Society for Advancing the History of South Asia 1
Session Abstract
There have been several attempts in recent years to connect the histories of modern India and China, focussing mostly on travelers who crossed the borders between the two countries. This panel, however, takes a different approach. Instead of focusing on individuals alone, we seek to juxtapose the workings of imperial political economies across both contexts, observe their similarities and disjunctions, and begin a methodological dialogue on Empire in modern Asia. Thus the paper on law in Manchuria adopts methods from Subaltern Studies devised in South Asian historiography, while the study of the Board of Control for India Affairs pays renewed attention to commerce with China. We hope that this approach will help us devise new comparative methods and models in understanding the modern histories of both India and China.

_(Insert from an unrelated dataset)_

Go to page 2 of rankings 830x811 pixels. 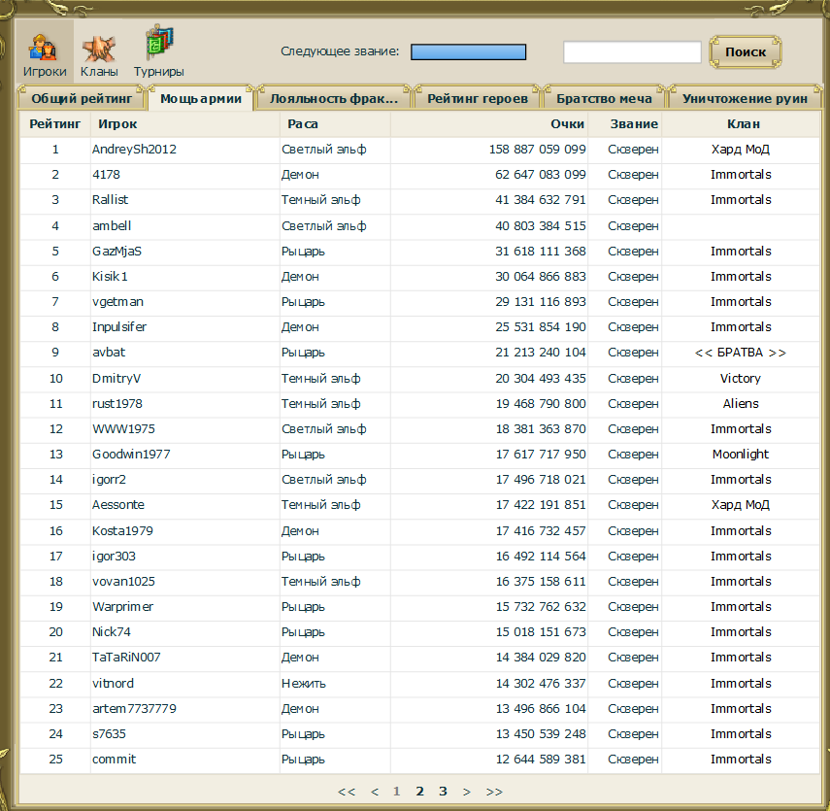click(419, 792)
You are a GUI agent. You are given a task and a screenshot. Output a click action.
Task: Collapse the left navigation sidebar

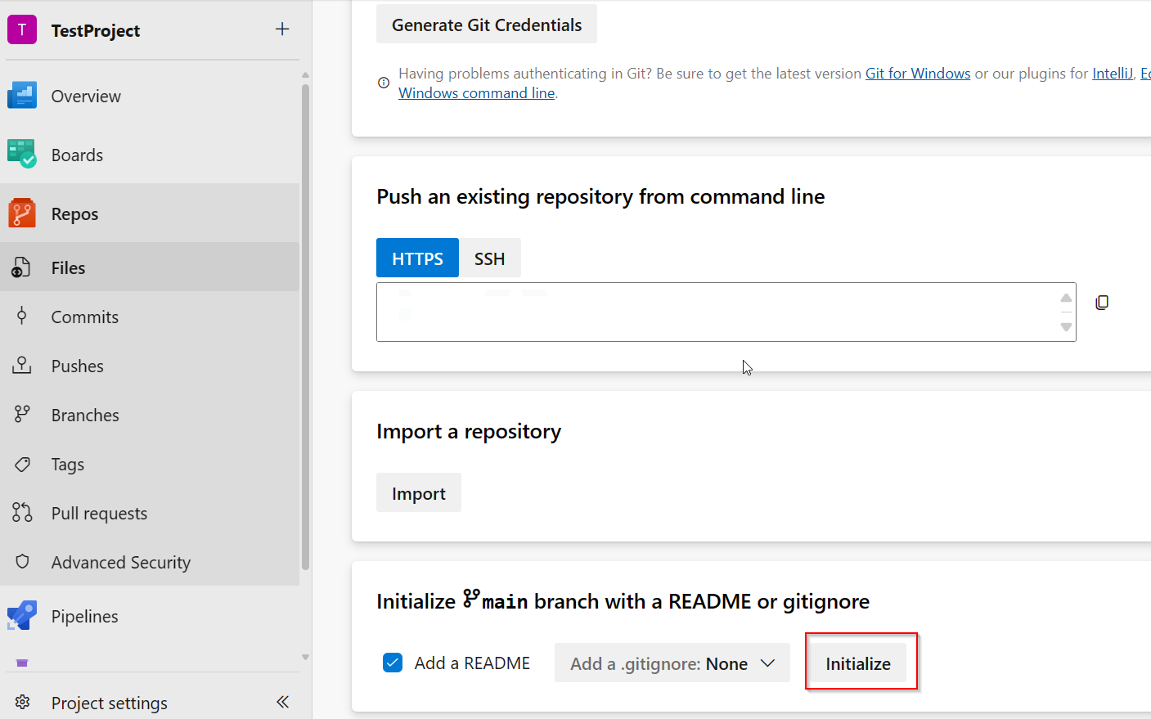282,702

Moving beyond binary Sino-Indian relations, the panel seriously puts the history of political-economic institutions in India and China in a broad global context across the Indian and Atlantic Oceans. On the one hand, political and commercial institutions of British India are analyzed in relation to connections between Canada, the Caribbean and South Africa. On the other hand, legal and financial institutions of modern China are analyzed in relation to histories of American capital and international law. This attention to global connections aims to move beyond the old and tired paradigms of metropole-colony in studies of Empire in Asia. Rather, the panel demonstrates the broad range of international and cross-oceanic connections – including North America and South Africa – that were instrumental in shaping imperial institutions in India and China.